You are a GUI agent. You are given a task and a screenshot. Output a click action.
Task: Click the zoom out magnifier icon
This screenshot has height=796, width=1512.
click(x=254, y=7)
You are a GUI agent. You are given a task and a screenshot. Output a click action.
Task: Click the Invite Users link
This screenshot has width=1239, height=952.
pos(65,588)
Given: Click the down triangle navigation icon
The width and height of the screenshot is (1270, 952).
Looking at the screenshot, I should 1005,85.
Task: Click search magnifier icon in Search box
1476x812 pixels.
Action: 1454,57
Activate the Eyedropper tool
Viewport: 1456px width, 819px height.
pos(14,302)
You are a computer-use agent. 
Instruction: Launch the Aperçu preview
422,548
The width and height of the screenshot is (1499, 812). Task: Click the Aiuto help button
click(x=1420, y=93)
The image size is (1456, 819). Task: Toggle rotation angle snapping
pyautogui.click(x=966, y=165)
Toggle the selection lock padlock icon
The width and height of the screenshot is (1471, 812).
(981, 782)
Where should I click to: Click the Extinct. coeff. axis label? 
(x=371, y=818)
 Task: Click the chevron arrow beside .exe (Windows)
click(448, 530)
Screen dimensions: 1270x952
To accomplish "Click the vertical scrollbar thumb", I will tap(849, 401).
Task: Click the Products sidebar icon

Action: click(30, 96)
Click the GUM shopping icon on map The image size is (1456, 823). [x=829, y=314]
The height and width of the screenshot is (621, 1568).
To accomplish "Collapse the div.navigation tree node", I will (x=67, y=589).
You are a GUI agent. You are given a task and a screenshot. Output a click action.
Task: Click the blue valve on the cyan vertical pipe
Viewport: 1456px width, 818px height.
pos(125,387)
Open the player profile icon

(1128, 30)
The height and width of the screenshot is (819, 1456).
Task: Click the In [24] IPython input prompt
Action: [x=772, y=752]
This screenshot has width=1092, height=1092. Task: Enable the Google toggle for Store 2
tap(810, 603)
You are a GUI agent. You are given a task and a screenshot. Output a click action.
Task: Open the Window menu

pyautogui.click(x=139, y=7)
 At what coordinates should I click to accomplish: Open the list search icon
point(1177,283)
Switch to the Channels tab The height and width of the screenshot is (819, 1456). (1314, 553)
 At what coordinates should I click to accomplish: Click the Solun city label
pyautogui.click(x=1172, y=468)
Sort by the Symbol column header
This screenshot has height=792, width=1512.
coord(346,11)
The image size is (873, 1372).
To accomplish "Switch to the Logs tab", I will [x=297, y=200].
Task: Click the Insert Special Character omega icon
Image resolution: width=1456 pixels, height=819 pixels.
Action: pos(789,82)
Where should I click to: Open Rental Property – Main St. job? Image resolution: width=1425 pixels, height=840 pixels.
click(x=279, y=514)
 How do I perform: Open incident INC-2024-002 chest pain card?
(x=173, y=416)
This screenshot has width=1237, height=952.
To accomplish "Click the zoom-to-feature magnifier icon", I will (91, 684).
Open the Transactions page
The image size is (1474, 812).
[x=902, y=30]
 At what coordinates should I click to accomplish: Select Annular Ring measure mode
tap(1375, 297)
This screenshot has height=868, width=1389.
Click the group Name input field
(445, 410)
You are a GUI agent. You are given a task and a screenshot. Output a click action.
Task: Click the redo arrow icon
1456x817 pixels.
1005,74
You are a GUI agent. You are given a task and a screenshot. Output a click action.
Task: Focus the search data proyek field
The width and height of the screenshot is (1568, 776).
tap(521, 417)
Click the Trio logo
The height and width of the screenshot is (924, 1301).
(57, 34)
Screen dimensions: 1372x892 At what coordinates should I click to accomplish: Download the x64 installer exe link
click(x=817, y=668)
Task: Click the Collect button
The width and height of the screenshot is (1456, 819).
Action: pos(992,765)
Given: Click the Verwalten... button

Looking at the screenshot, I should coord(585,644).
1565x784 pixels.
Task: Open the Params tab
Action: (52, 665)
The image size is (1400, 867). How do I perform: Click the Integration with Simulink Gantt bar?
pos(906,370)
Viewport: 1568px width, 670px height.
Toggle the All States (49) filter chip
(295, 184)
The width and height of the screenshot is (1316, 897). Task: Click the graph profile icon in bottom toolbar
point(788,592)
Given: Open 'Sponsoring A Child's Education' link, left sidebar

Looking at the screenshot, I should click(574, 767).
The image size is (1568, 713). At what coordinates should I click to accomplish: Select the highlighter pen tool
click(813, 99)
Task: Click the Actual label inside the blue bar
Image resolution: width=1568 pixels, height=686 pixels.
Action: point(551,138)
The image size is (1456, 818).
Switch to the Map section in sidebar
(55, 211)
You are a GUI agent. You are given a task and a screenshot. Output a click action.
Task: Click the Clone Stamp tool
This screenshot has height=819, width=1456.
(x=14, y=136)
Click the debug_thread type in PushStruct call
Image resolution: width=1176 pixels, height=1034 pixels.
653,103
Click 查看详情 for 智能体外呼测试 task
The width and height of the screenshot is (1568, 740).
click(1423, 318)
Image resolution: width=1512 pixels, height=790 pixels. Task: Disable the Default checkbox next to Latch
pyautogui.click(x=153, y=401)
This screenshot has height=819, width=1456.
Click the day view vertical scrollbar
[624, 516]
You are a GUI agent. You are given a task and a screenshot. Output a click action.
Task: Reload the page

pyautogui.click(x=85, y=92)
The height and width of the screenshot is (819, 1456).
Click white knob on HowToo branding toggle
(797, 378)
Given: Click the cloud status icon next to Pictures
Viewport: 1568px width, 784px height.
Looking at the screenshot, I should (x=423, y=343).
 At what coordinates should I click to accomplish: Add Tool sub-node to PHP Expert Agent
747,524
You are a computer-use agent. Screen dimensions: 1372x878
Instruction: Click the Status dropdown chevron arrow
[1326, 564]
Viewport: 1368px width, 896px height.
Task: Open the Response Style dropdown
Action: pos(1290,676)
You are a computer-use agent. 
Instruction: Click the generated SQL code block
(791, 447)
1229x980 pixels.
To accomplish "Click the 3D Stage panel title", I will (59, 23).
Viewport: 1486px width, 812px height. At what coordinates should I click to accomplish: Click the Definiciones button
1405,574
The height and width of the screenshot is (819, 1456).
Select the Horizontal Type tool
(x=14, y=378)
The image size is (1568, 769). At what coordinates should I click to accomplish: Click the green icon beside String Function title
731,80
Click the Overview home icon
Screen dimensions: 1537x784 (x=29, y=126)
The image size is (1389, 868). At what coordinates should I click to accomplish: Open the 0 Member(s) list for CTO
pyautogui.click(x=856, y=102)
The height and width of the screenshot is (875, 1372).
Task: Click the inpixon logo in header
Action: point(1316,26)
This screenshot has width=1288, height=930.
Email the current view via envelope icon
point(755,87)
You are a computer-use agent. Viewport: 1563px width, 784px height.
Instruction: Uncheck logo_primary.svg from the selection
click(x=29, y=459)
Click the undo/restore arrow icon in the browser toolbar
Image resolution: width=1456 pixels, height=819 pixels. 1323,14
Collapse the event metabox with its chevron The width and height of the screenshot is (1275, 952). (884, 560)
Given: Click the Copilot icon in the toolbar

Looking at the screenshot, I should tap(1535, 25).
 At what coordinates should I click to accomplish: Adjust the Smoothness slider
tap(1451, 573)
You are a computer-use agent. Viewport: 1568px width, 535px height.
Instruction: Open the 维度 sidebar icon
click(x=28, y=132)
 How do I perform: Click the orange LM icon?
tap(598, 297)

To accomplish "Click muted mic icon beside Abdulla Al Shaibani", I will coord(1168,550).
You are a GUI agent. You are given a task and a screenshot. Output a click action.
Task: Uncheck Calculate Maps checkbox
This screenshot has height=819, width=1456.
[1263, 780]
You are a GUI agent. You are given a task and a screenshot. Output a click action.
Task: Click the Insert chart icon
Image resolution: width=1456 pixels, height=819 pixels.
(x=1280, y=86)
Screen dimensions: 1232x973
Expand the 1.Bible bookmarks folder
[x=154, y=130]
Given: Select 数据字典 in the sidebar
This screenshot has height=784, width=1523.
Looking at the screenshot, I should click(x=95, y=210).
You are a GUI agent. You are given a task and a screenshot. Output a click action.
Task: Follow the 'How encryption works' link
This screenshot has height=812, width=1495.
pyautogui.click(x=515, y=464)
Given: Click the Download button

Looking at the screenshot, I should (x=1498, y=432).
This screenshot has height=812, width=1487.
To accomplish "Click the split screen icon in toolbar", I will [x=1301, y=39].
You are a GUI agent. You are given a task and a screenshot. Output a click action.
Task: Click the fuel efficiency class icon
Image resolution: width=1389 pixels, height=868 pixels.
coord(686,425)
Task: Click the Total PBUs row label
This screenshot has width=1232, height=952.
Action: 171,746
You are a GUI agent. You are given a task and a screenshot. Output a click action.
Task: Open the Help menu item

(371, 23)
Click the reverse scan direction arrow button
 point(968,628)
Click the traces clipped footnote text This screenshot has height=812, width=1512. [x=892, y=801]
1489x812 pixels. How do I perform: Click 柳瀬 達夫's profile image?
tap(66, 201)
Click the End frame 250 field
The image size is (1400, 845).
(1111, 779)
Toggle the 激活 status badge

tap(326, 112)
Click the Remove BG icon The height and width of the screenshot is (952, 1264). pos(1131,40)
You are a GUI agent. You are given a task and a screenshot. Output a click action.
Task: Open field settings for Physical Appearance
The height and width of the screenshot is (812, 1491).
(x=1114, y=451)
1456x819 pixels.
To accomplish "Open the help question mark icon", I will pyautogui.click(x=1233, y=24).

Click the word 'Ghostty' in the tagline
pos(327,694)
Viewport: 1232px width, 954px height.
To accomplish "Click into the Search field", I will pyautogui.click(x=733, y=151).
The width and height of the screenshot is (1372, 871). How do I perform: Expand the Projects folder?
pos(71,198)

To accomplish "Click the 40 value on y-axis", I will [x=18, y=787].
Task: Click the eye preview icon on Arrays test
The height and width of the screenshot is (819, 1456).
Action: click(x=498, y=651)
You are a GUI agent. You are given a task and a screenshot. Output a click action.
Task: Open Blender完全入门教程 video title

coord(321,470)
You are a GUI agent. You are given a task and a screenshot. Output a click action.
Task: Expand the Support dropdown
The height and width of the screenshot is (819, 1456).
■ ■ ■ ■ ■ ■ ■
Work to complete: Write down how many lines of the data above carry the word "magnifier". Nothing else belongs in the answer.

Response for this exercise: 3